Look for the word "checkbox" in the entries and copy each line where it appears.

Stored items
>>>

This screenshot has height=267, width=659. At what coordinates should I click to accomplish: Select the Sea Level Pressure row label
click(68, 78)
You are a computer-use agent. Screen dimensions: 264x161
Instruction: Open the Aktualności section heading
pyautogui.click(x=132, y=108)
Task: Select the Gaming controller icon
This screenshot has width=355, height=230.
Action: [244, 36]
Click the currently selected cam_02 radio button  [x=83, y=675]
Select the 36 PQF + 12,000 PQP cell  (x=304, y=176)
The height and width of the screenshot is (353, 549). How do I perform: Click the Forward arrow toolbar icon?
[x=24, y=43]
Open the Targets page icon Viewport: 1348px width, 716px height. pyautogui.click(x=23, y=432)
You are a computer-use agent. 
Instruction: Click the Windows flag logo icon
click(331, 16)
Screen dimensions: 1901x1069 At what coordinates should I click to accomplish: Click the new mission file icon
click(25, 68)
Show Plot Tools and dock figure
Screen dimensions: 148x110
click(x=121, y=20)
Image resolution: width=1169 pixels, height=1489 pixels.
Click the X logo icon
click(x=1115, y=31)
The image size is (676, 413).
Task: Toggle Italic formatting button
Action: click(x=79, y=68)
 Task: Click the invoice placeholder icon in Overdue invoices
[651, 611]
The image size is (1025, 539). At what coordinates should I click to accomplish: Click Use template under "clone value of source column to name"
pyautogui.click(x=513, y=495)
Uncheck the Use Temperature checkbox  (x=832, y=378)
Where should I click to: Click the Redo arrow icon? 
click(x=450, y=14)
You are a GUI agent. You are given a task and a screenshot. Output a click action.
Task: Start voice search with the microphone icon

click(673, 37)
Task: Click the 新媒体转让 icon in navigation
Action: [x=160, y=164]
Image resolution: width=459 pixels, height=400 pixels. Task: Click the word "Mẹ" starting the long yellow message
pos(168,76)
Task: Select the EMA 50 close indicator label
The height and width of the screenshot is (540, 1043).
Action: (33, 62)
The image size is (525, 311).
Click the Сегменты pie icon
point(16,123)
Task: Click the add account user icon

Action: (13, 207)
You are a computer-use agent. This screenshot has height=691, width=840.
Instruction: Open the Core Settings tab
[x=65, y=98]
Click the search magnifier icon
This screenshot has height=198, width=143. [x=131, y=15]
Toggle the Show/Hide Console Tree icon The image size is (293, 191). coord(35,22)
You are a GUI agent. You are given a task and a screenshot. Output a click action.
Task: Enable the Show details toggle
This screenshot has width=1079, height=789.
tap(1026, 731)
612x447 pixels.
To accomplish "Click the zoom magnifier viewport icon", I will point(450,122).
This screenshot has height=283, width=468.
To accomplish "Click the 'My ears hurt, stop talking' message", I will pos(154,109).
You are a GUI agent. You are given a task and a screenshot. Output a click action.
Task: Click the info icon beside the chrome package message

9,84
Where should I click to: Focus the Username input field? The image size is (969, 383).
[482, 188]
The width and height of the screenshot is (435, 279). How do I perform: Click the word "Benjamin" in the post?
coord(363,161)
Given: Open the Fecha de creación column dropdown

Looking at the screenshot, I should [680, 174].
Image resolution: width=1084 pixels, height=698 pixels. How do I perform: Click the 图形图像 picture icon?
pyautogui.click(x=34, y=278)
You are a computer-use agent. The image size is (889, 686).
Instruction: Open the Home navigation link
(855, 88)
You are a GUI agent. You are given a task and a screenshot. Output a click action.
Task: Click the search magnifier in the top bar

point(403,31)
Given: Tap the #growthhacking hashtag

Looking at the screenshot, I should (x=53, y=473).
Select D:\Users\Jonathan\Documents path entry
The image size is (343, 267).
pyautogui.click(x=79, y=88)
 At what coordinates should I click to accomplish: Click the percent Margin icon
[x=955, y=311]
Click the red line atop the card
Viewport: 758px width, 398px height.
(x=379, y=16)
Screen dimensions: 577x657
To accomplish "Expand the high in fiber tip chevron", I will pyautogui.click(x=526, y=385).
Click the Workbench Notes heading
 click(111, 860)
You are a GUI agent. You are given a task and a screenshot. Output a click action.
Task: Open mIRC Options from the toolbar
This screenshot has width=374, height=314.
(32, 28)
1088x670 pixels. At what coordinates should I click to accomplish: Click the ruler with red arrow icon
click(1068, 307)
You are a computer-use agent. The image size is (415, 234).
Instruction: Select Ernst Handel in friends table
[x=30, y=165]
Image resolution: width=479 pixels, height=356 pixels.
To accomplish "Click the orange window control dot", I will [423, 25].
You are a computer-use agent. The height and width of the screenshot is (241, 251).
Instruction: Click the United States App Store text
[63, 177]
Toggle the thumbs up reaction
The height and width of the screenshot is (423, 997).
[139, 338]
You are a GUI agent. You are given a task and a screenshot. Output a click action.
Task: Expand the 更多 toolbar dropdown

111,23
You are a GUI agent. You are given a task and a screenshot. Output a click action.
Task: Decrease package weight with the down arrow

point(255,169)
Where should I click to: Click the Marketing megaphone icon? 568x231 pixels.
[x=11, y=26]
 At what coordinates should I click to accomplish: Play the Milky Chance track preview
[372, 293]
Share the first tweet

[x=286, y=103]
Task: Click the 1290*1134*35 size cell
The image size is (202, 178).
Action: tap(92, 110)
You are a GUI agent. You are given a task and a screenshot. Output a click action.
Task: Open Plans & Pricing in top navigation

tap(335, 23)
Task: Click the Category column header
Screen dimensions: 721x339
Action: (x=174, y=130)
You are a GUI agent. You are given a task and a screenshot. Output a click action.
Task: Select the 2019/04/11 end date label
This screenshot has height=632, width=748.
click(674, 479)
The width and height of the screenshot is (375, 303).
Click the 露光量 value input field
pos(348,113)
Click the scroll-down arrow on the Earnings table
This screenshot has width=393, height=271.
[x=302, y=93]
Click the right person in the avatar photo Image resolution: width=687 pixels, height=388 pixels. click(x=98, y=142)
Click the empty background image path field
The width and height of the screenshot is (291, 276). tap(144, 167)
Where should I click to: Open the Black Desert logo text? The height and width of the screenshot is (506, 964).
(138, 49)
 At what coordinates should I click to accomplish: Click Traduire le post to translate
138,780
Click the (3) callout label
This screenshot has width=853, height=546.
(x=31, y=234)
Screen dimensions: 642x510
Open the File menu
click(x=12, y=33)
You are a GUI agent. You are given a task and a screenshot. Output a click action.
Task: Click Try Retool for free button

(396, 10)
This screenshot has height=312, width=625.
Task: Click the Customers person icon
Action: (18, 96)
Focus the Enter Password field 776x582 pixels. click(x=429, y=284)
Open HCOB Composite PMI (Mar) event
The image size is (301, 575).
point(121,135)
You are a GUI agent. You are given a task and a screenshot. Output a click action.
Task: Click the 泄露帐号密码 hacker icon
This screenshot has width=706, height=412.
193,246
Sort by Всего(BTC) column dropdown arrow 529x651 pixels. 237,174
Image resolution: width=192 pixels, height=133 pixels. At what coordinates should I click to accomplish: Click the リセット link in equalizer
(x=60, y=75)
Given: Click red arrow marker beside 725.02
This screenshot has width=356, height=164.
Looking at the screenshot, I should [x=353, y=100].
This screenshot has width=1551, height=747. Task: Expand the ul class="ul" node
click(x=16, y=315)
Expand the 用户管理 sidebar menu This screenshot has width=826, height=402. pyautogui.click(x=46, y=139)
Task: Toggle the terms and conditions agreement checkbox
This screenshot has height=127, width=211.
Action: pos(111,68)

<<<

● OUTPUT OF THE EXERCISE
Uncheck the Use Temperature checkbox  (x=832, y=378)
Task: Toggle the terms and conditions agreement checkbox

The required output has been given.